Additionally, this study has better defined the window of therapeutic response after chronic therapy, information that will prove very important when considering therapeutic intervention in patients with SMA.
SMA is a genetic neuromuscular disease, which means it is inherited and affects nerve cells responsible for muscle function. Although classified as rare, SMA is the leading genetic killer of infants and toddlers, with approximately 95% of the most severely diagnosed cases resulting in death by the age of 18 months. Children with a less severe form of SMA face the prospect of progressive muscle wasting, loss of mobility and motor function.

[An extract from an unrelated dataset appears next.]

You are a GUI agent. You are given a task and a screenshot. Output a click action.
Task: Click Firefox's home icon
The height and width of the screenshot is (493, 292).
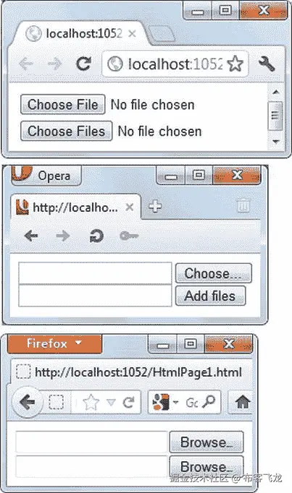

The information of the role of targeting the peripheral organs comes at a crucial time when clinical trials in SMA patients are in their infancy. Current clinical trials focus on delivering the antisense drug treatment to the central nervous system only. Based on these findings, the team has joined forces with Professor Matthew Wood (Oxford) and Dr Mike Gait (Cambridge) to study a new class of antisense oligonucleotide drugs which can be delivered systematically and retain activity in both the central nervous system and the periphery.
The study findings were published in Human Molecular Genetics. NIHR Great Ormond Street Hospital BRC-funded Senior Research Associate Dr Haiyan Zhou, who is the first author in this study, was awarded the annual Léa Rose Spinal Muscular Atrophy Prize for the most outstanding contribution to spinal muscular atrophy (SMA) research at the 20th international World Muscle Society Congress in Brighton.